→ Excerpted passage:
When to use pandas series, numpy ndarrays or simply python dictionaries?
Question:
I am new to learning Python, and some of its libraries (numpy, pandas).
I have found a lot of documentation on how numpy ndarrays, pandas series and python dictionaries work.
But owing to my inexperience with Python, I have had a really hard time determining when to use each one of them. And I haven’t found any best-practices that will help me understand and decide when it is better to use each type of data structure.
As a general matter, are there any best practices for deciding which, if any, of these three data structures a specific data set should be loaded into?
Answers:
Pandas in general is used for financial time series data/economics data (it has a lot of built in helpers to handle financial data).
Numpy is a fast way to handle large arrays multidimensional arrays for scientific computing (scipy also helps). It also has easy handling for what are called sparse arrays (large arrays with very little data in them).
One of key advantages of numpy is the C bindings that allow for massive speeds ups in large array computation along with some built in functions for things like linear algebra/ signal processing capabilities.
Both packages address some of the deficiencies that were identified with the existing built-in data types with python. As a general rule of thumb, with incomplete real world data (NaNs, outliers, etc), you will end up needing to write all types of functions that address these issues; with the above packages you can build on the work of others. If your program is generating the data for your data type internally, you can probably use the more simplistic native data structures (not just python dictionaries).
See the post by the author of Pandas for some comparison
Numpy is very fast with arrays, matrix, math.
Pandas series have indexes, sometimes it’s very useful to sort or join data.
Dictionaries is a slow beast, but sometimes it’s very handy too.
So, as it was already was mentioned, it depends on use case which data types and tools to use.

Item position entries:
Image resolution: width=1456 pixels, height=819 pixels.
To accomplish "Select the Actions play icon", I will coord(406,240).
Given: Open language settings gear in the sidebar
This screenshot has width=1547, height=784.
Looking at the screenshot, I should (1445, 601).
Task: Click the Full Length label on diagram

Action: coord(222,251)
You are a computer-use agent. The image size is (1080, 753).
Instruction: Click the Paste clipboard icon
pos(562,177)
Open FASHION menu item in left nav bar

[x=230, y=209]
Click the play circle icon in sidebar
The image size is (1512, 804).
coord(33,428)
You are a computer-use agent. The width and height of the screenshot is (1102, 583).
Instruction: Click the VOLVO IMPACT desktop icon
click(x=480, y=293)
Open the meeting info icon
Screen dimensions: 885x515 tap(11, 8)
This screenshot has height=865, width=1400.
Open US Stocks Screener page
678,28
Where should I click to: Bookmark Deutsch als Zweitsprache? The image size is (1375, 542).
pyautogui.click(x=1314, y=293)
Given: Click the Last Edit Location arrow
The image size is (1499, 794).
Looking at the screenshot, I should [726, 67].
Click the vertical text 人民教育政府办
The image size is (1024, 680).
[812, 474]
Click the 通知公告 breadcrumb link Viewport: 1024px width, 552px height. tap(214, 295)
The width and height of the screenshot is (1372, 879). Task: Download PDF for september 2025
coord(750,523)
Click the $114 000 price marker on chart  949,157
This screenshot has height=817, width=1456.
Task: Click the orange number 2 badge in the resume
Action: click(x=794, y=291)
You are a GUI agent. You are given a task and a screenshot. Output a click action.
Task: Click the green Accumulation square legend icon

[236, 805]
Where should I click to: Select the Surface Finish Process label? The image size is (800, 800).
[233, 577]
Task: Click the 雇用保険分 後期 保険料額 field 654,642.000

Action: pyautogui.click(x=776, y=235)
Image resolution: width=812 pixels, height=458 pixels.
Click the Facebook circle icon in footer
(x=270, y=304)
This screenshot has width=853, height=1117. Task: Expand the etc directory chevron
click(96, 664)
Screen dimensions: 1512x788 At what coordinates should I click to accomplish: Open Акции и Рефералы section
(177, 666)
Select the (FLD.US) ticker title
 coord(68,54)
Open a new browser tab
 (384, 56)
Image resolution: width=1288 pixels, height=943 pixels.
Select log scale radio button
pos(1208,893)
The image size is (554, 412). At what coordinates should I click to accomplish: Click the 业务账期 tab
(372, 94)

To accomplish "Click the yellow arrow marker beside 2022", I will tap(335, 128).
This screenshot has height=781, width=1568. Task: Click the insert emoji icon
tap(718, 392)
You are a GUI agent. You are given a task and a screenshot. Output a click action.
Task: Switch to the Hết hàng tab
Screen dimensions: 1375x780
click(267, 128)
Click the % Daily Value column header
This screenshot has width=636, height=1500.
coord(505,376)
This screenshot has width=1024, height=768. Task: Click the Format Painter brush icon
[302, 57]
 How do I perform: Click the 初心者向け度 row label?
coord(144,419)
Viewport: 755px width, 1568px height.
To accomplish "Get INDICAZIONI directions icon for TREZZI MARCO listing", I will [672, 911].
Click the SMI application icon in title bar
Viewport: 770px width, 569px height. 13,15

→ Given request:
List every Python library that the forum thread on choosing among pandas series, numpy ndarrays and Python dictionaries mentions by name.

→ Output below:
numpy, pandas, scipy